▶ _RECORDS FOR THE EXERCISE_:

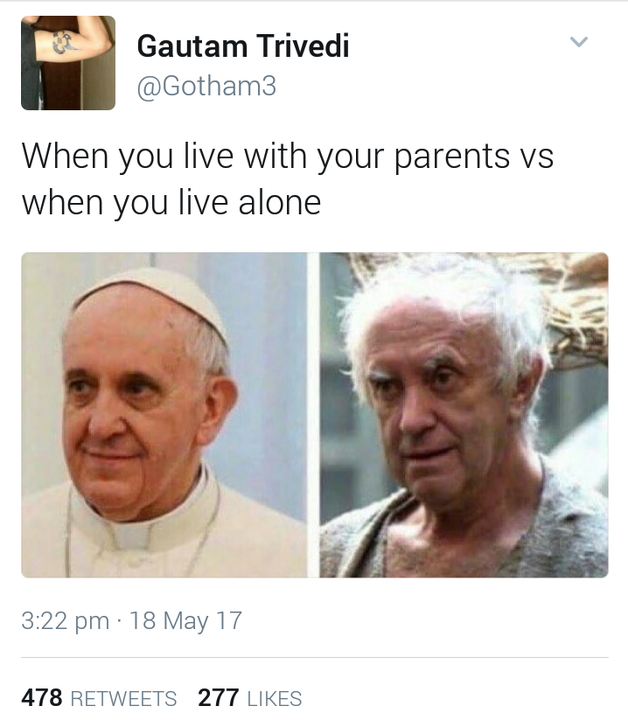The height and width of the screenshot is (720, 628).
Task: Click the white divider between the photos
Action: 314,415
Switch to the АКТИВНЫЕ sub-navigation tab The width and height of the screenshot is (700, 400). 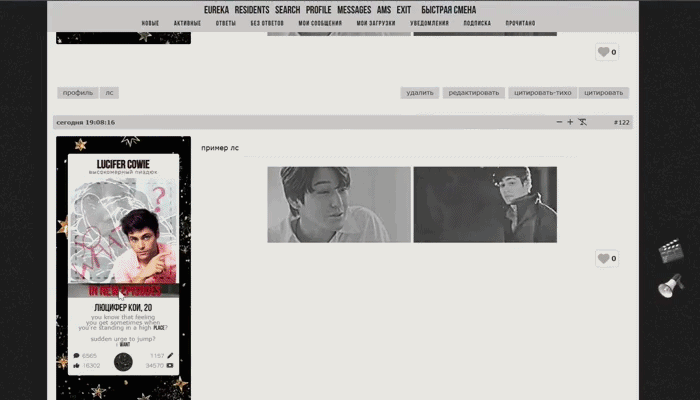[x=188, y=23]
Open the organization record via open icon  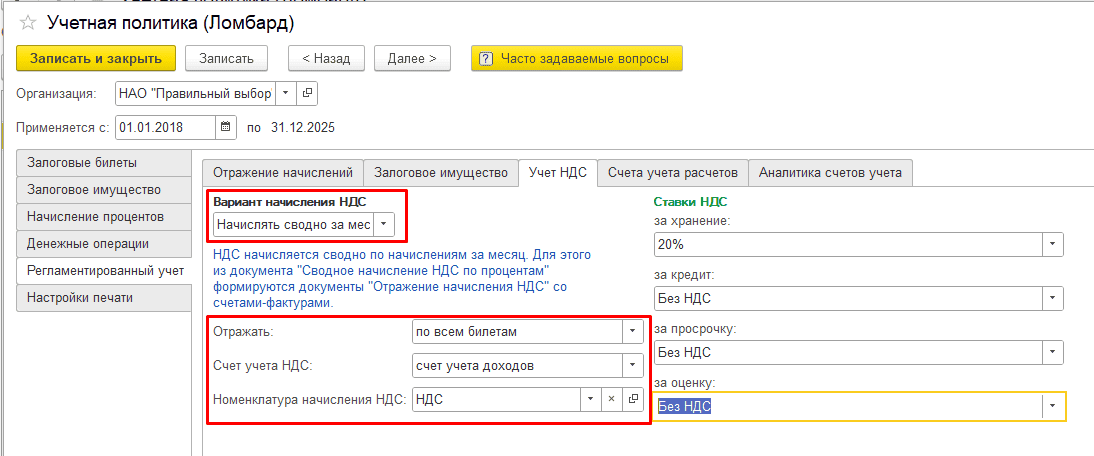[x=307, y=93]
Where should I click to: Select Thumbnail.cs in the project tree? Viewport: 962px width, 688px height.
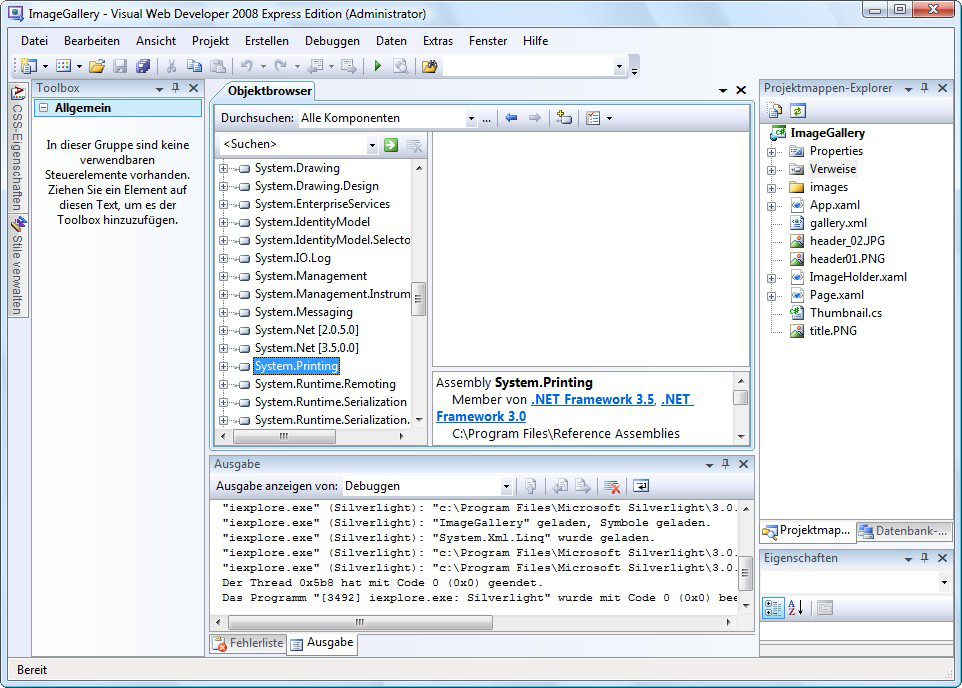pyautogui.click(x=845, y=313)
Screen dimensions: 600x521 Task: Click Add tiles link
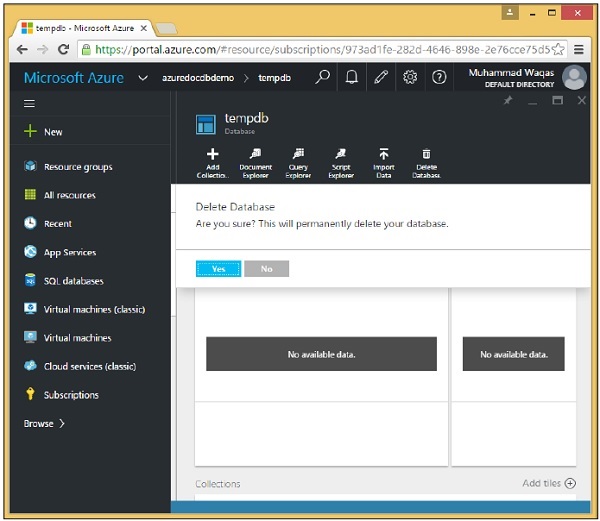pos(548,483)
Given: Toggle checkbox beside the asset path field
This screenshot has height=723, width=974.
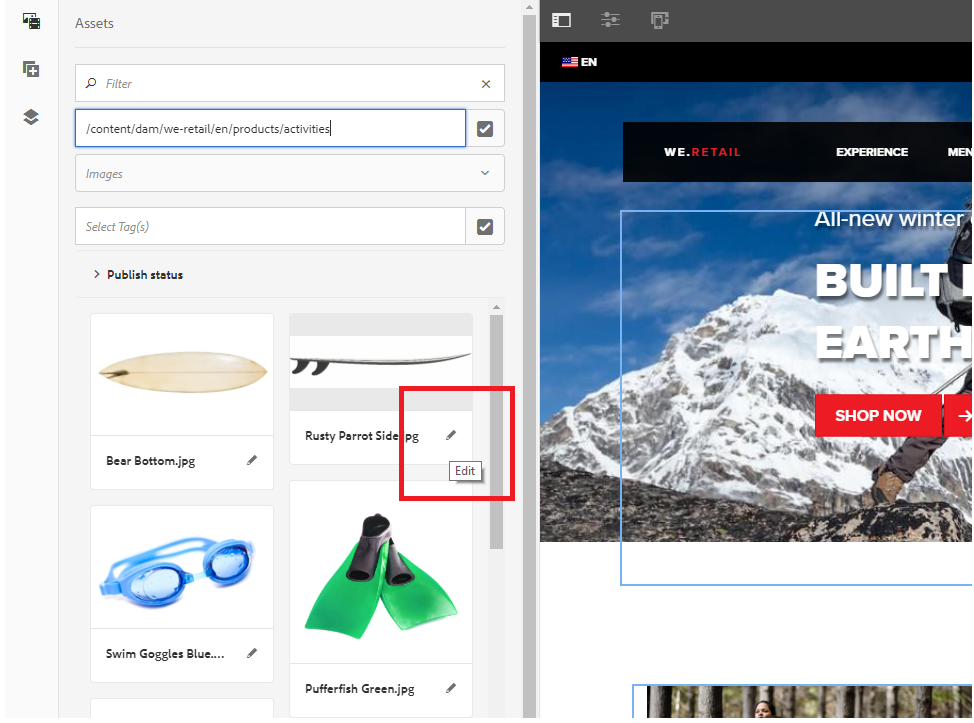Looking at the screenshot, I should coord(485,129).
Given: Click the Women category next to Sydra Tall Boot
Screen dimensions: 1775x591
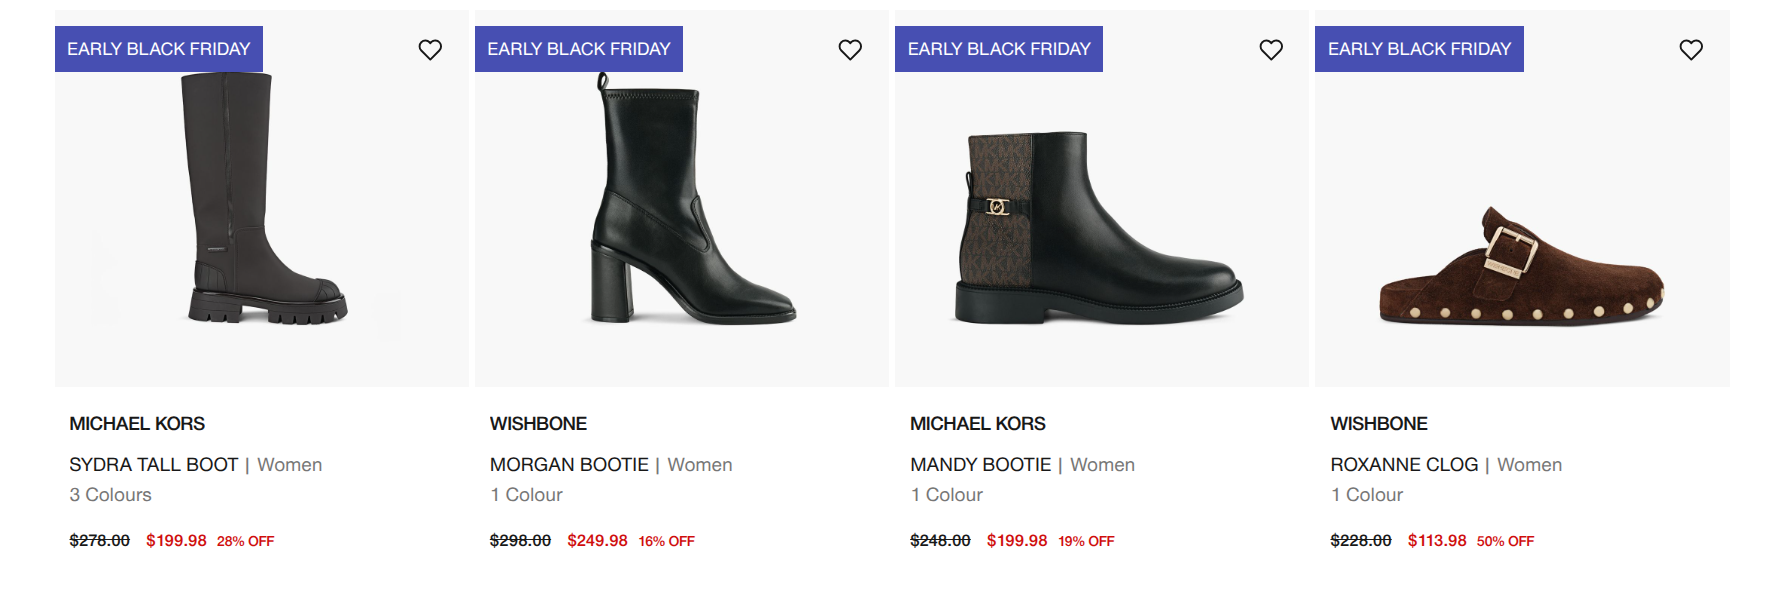Looking at the screenshot, I should point(290,464).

▶ _OBJECTIVE_:
Rewrite the stretch from the line containing "Given: Click the" through the end of the records, changing "Women" to "Men" and keeping everything else the same. Leave the pictures out.

▶ _RESPONSE TO THE EXERCISE_:
Given: Click the Men category next to Sydra Tall Boot
Screen dimensions: 1775x591
Looking at the screenshot, I should point(290,464).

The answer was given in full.